It was brought to my attention not too long ago that my definition of a friend is... shall we say, not exactly the same as how other people define what a friend is. In our day of modern technology and communication the word friend is flippantly tossed around and with the younger generation I don't know that it means the same thing as it did to folks even 10 years ago. The modern definition aside, I was a little surprised that my own definition isn't how some other folks see it. To summarize, I think Gordon Lightfoot did a great job of defining a real friend in his song Rainy Day People.
It's really not all that complicated to me, a friend is someone who is there, who cares, listens, hugs, loves, encourages, defends, supports, cheers and cries with you when you need it. They also tell you you're being a bonehead if you're being one. They tell you that because they love you and don't want you to be a bonehead. The place where I part company with other folks on what a true friend is, is in the details. I don't think a genuine friend has to remember your favorite color, shoe size, kids birthdays or that kind of thing. We've all got lives to live, kids, families, and enough details going on under our own roofs, that knowing every little thing about a friend isn't important to me. Knowing that I have friends who genuinely care about me, the person, that's what matters. Knowing they'll be those Rainy Day people is far more important than if they ever knew my favorite color to begin with.

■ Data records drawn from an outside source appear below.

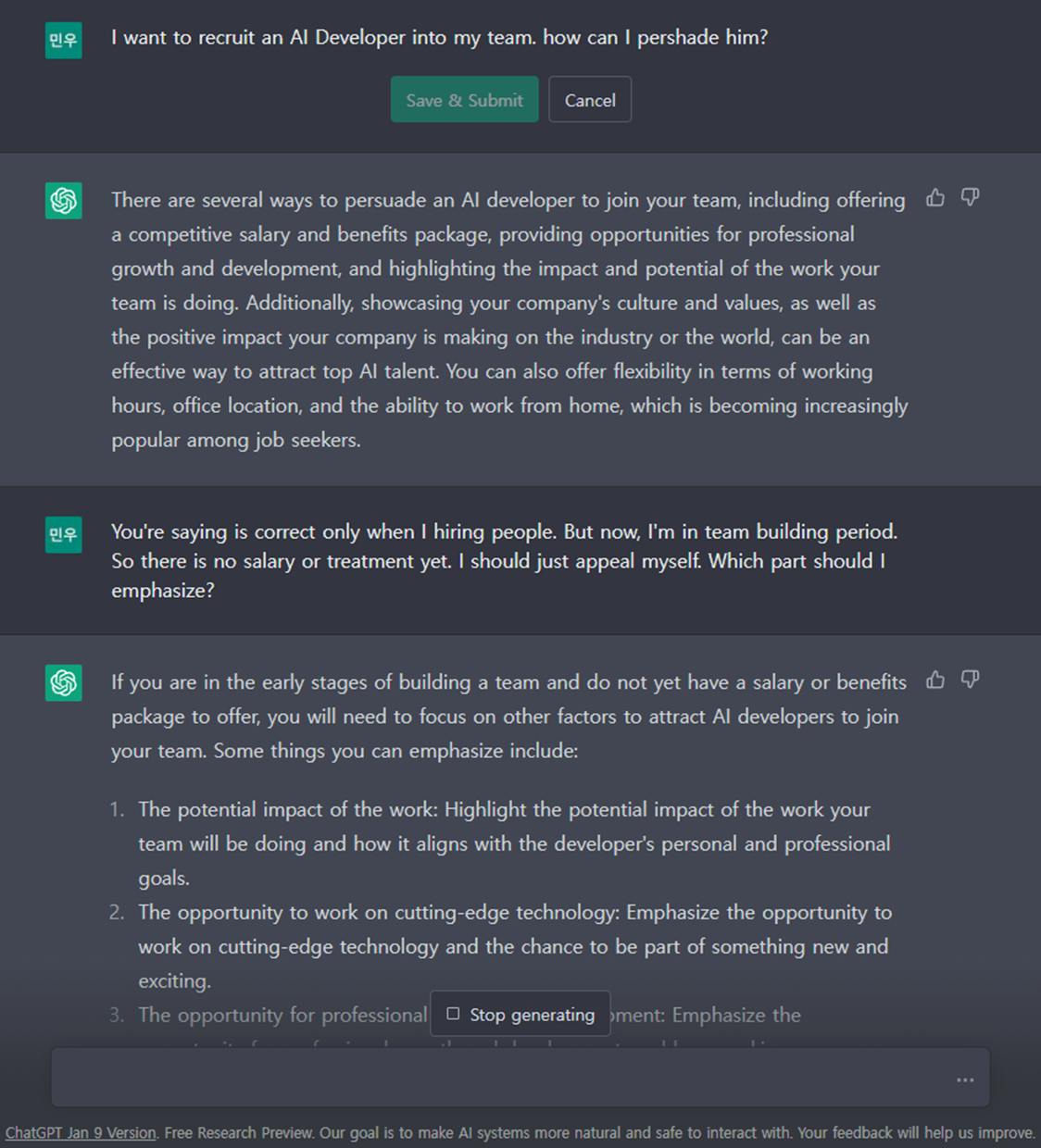Give thumbs down to the first ChatGPT response
This screenshot has height=1148, width=1041.
point(970,198)
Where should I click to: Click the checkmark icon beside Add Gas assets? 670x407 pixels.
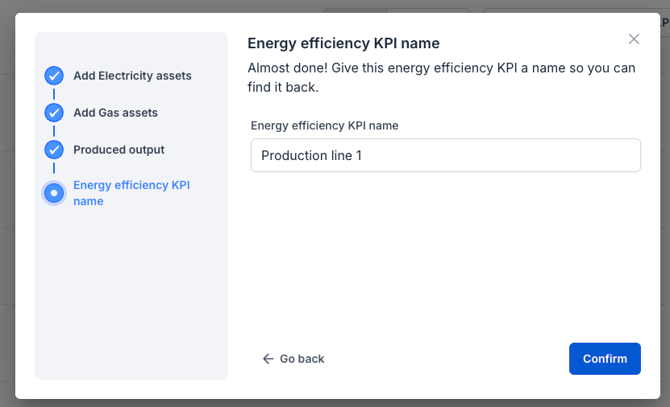click(x=54, y=113)
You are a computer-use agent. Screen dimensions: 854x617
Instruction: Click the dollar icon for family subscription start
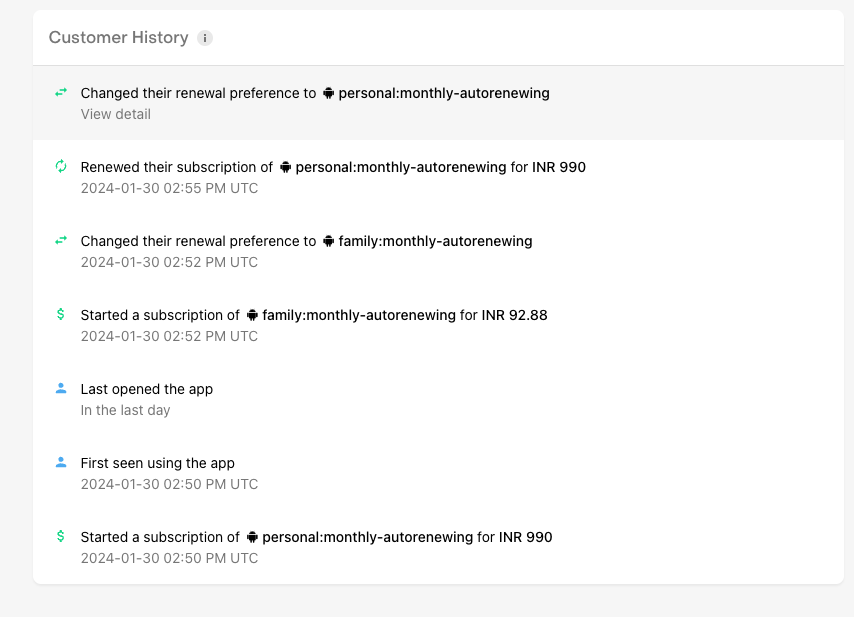(60, 314)
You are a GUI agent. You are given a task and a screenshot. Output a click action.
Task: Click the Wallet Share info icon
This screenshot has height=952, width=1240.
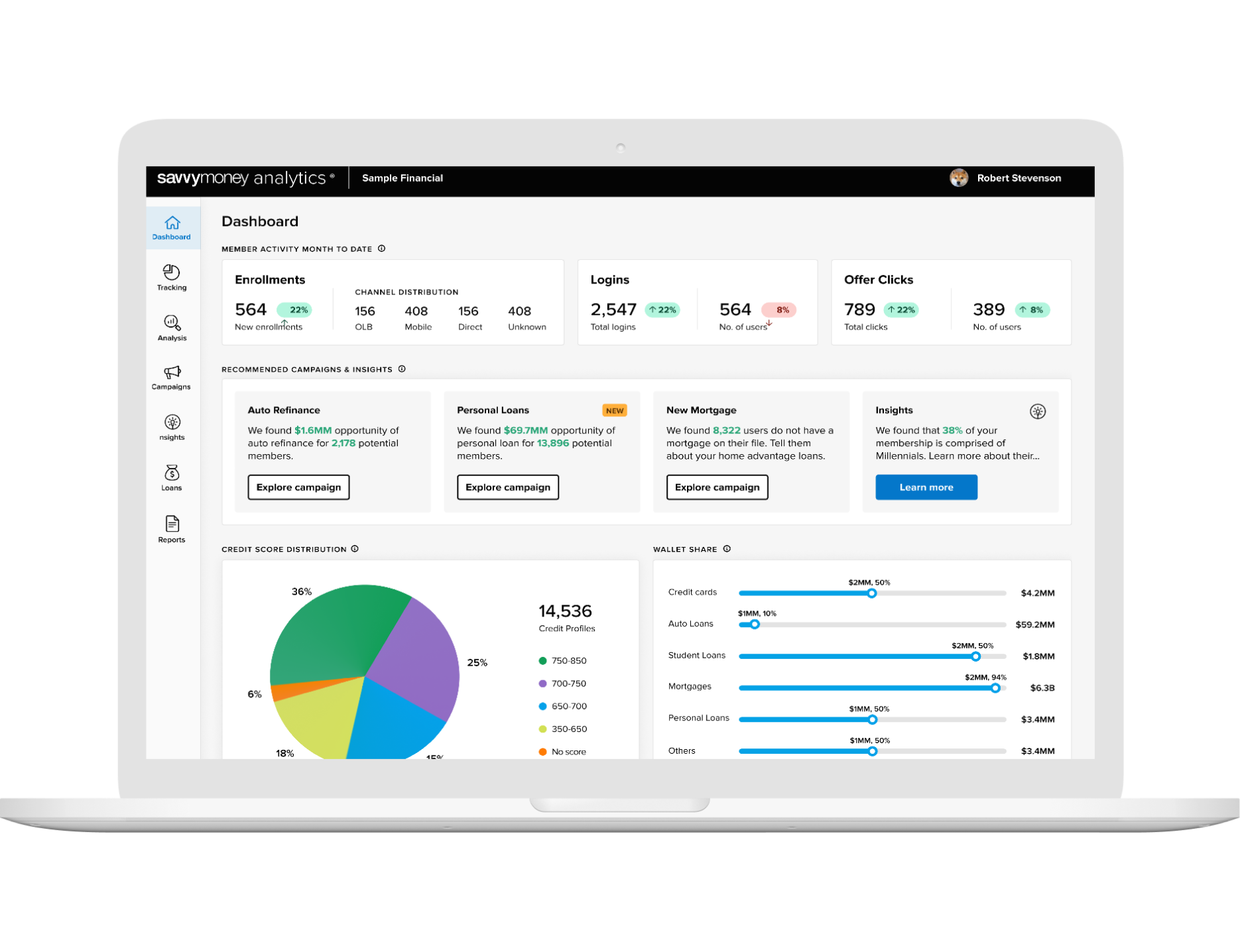click(727, 549)
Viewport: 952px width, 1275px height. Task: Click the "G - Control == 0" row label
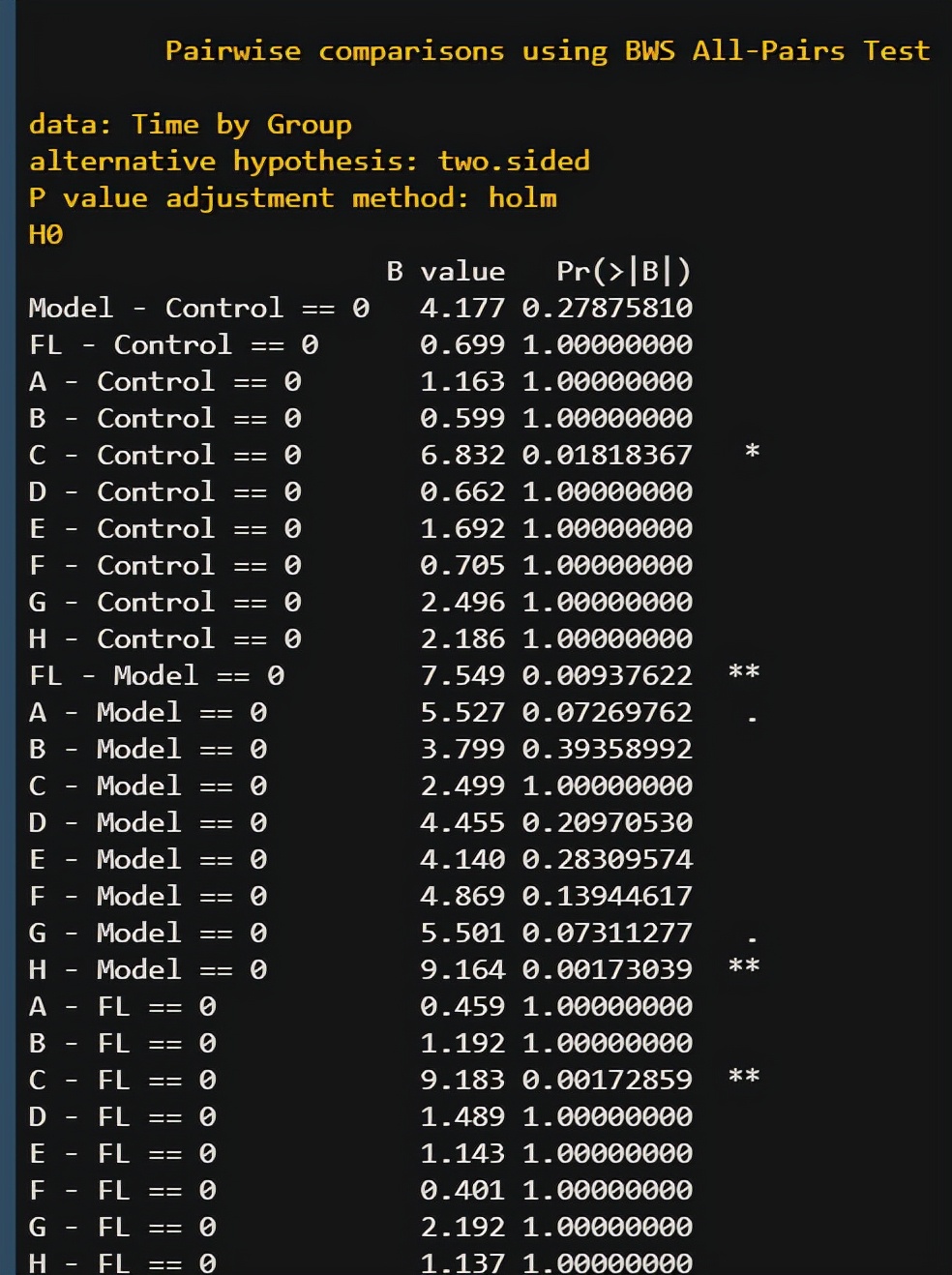pos(164,603)
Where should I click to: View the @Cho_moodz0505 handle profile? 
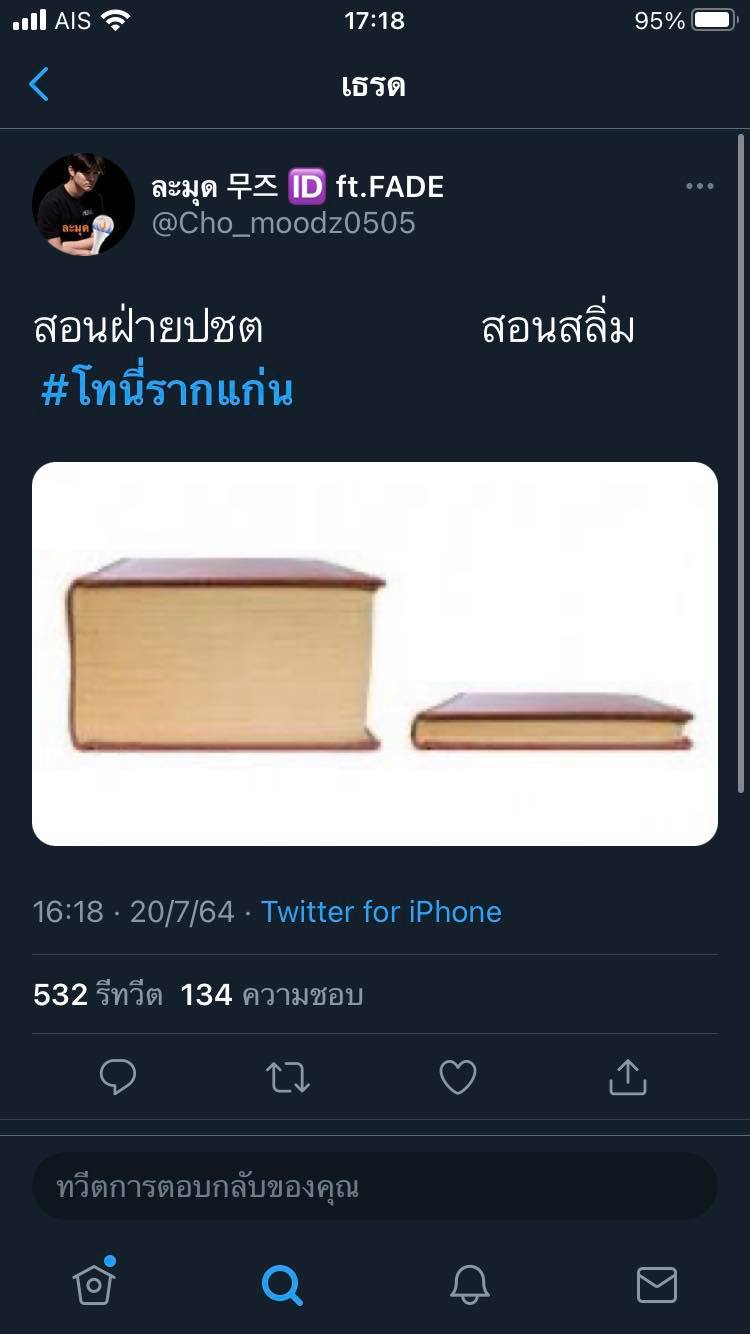283,222
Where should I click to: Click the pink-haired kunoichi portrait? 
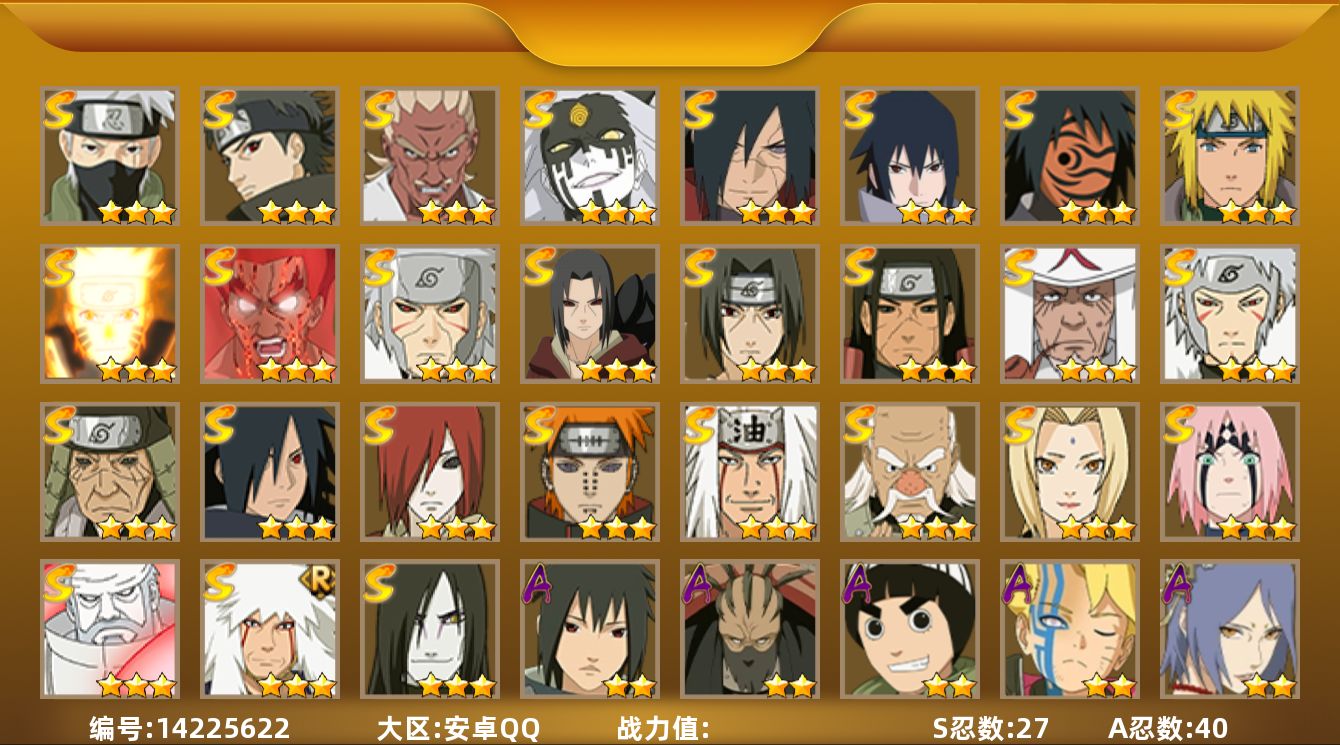point(1230,471)
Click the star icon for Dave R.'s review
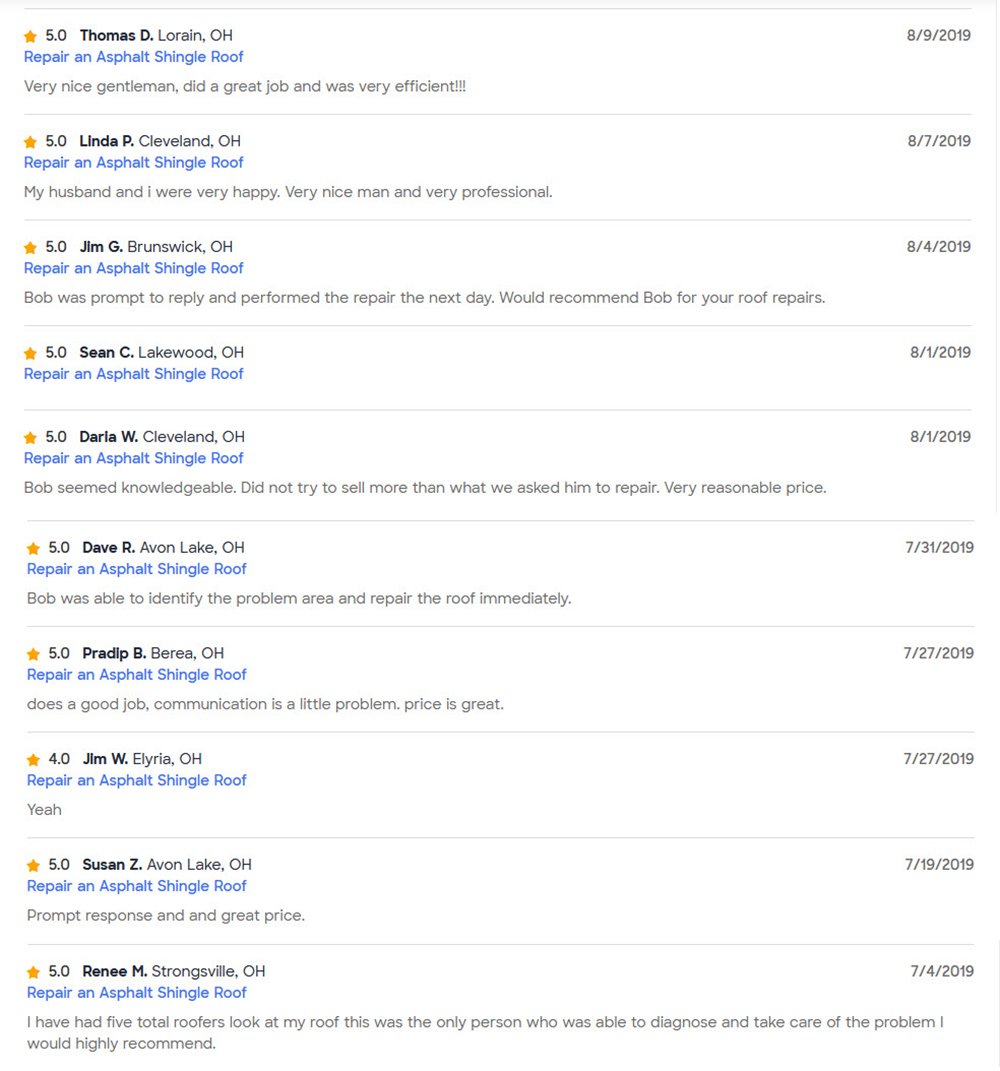This screenshot has height=1071, width=1000. [33, 549]
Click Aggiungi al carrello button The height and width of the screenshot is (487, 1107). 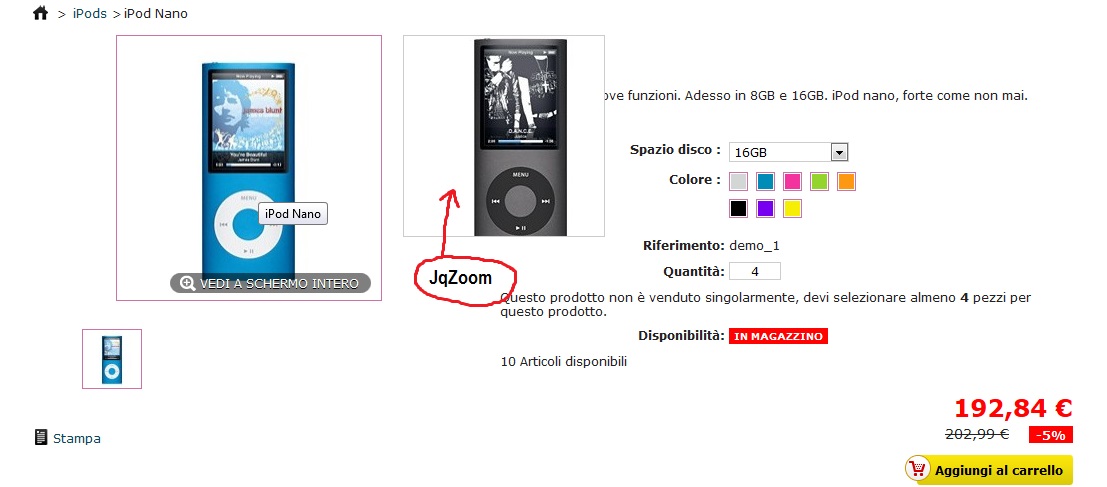click(988, 469)
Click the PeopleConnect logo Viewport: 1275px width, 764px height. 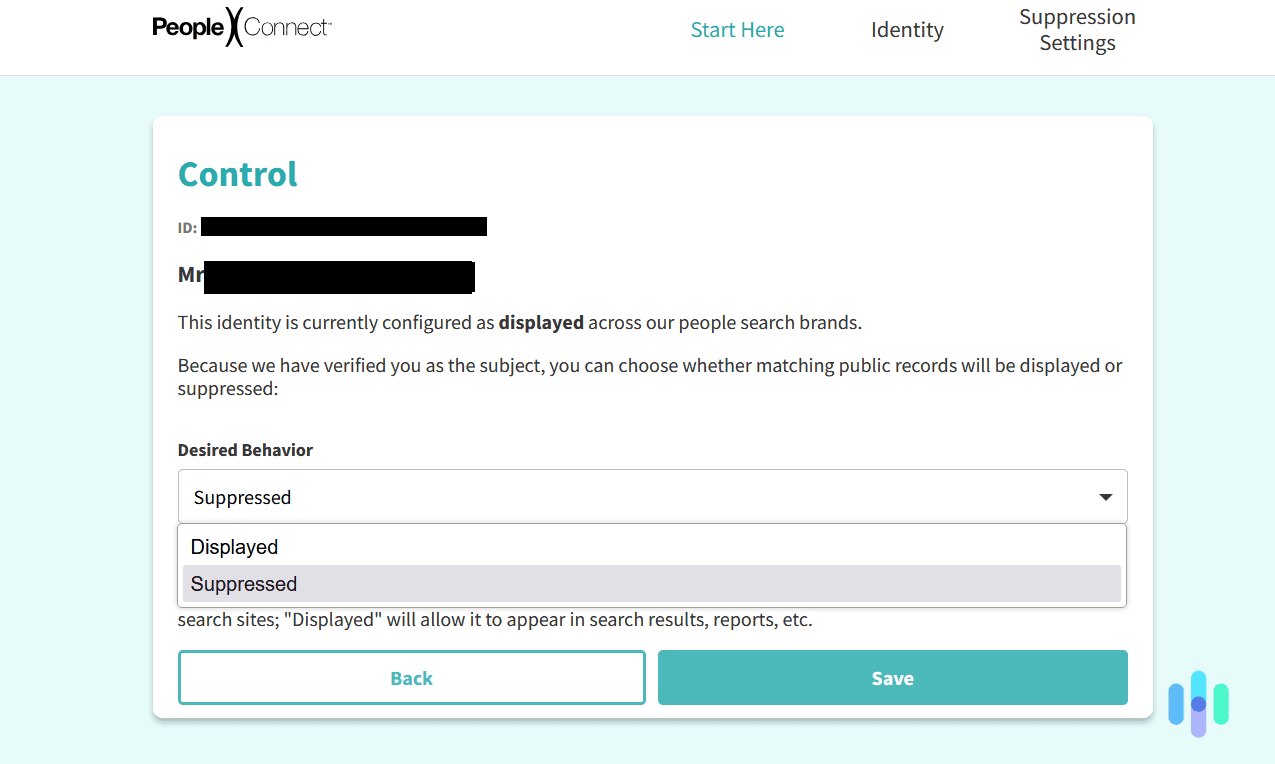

Today I was thinking about "family" and realized that's another area where my definition deviates a bit from other people as well. That old saying "blood is thicker than water" always meant (to me) that blood comes first no matter what. NO MATTER WHAT. I've come to realize over the years that for a lot of people that blood doesn't matter, and I find that unimaginable. Many years ago my own sister and I were estranged for several years over a horrible misunderstanding and we didn't hardly speak at all during that time. However, I know without question if I needed her she would have been the first one there, and the same goes for me if she would have needed me. Despite not getting along so great for a time, we come from the place where blood truly is thicker than water and even during those heated seperations when the rubber hits the road, family ties, the ties that bind, do bind you tightly together. Thankfully my sister and I are no longer estranged. It was a most unpleasant time in my life and I'm so glad it's in the past. I love her dearly, and even did when I was mad at her, as odd as that sounds.
I don't understand the mindset that says family doesn't matter. More specifically, the mindset that allows estrangement to come in and take root, and doesn't even care. I realize that these things happen but I don't understand it. When my own sister and I were in that place I was not a Christian who understood the utmost importance of reconcialiation but even then, I desired it because it was the right thing. Those who don't desire it, don't care about it and can just write people off as easily as tossing out the daily trash... I don't understand them at all. I'm sure in their own minds they've reasoned it out and it makes sense to them but it sure doesn't make sense to me.
The other day the kids were watching a family sitcom where one of the kids said "family are the people you count on to love you even when you're really really stupid". As blunt as that sounds, I completely agree with it. You see, I've been that really really stupid person and no one in my family ever wrote me off. Oh they had plenty of reason to, but they never did. I don't suppose they know how truly grateful I am for that, but it taught me a tremendous lesson in love, tolerance, forgiveness, and what family really means. I guess I'm just one of those people from a long lost generation that still believes blood is definitely thicker than water.